There are extensive resources on the internet discussing the famous Birthday Paradox. It is clear to me how you calculate the probability of two people sharing a birthday i.e. P(same) = 1 - P(different)
. However if I ask myself something apparently more simple I stall: firstly, let's say I generate two random birthdays. Getting the same birthday is like tossing a coin. Either the two persons share a birthday (Heads) or they don't share a birthday (Tail). Run this 500 times and the end result (#Heads/500) will somehow be close to 0.5
Q1) But how do I think about this if I generate three random birthdays? How can I estimate the probability then?

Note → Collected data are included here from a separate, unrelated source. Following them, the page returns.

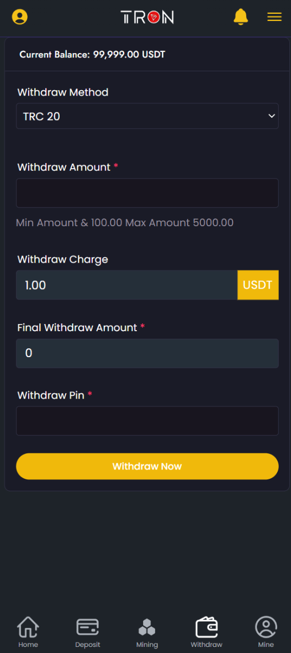Open the hamburger menu
This screenshot has height=653, width=291.
pos(274,17)
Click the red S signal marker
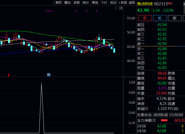This screenshot has width=185, height=134. [8, 75]
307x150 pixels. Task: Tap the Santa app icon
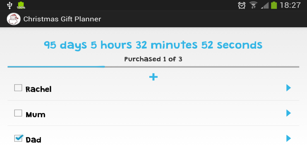(x=13, y=19)
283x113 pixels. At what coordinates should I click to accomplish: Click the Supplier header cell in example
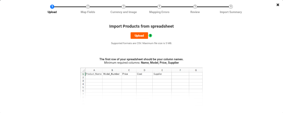[162, 74]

Obviously my coin analogy won't be applicable.
Q2) once I have figured out the above I will need to scale it up and generate 30 or 50 birthdays. Is there a recommended technique or algorithm to isolate identical birthdays from a large set? Should I put them into arrays and loop through them?
Here's what I think I need:
Q1)
r = 25 i.e. each trial run generates 25 birthdays
Trial 1 >
3 duplicates: 0
Trial 2 >
3 duplicates: 0
Trial 3 >
3 duplicates: 2
Trial 4 >
3 duplicates: 1
...
T100 >
3 duplicates: 2
estimated probability of 3 persons sharing a birthday in a room of 25 = (0+0+2+1+...+2)/100
Q2)
- Create an array for 2 duplicates, an array for 3 duplicates and one for more than 3 duplicates
- add each generated birthday one by one into the first array. But before doing so, loop through the array to see if it's in there already. If so, add it to the second array, but before doing so repeat the above process and so on
- It doesn't seem to be a very efficient algorithm though :) suggestions to improve the Big O here?
Create an integer array of length 365, initialized to 0. Then generate N (in your case 25) random numbers between 1-365 and increase that number in the array (ie. bdays[random_value]++). Since you are only interested in a collision happening, right after increasing the number in the array check if it is greater than 2 (If it is then there is a second collision, which means there are 3 people with the same birthday). Keep track of collisions and execute this as many times as you wish (1000).
In the end, the ratio of collisions/1000 will be your requested value.
and, no tossing coins analogy is wrong.